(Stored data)
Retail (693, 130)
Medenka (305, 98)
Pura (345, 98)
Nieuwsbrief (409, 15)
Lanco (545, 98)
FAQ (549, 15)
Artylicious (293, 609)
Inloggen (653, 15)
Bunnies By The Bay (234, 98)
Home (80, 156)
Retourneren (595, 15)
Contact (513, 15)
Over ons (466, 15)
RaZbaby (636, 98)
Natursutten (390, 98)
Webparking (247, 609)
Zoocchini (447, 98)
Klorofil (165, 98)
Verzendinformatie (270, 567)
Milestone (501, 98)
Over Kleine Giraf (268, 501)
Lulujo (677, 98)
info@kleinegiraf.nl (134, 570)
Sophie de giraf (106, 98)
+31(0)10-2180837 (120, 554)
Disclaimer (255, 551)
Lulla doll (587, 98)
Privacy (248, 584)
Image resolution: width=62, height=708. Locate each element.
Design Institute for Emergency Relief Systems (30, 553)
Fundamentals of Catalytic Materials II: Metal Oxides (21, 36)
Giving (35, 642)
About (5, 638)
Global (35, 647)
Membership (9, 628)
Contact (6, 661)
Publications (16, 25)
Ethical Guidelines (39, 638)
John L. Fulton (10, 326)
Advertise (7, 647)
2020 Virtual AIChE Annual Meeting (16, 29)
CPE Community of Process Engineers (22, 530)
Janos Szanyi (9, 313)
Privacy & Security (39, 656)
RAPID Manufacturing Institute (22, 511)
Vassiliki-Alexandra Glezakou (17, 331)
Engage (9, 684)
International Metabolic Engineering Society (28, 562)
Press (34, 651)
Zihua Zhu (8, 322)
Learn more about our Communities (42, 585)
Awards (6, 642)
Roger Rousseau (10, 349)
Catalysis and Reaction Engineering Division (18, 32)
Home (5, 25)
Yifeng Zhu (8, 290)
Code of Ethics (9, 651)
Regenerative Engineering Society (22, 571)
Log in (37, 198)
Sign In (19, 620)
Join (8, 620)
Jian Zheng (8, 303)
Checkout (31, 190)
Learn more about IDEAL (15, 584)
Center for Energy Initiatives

Written exercise –
Which lines in the records contain the word "Learn"? Pull out each of them and copy it.

Finished answer –
Learn more about our Communities (42, 585)
Learn more about IDEAL (15, 584)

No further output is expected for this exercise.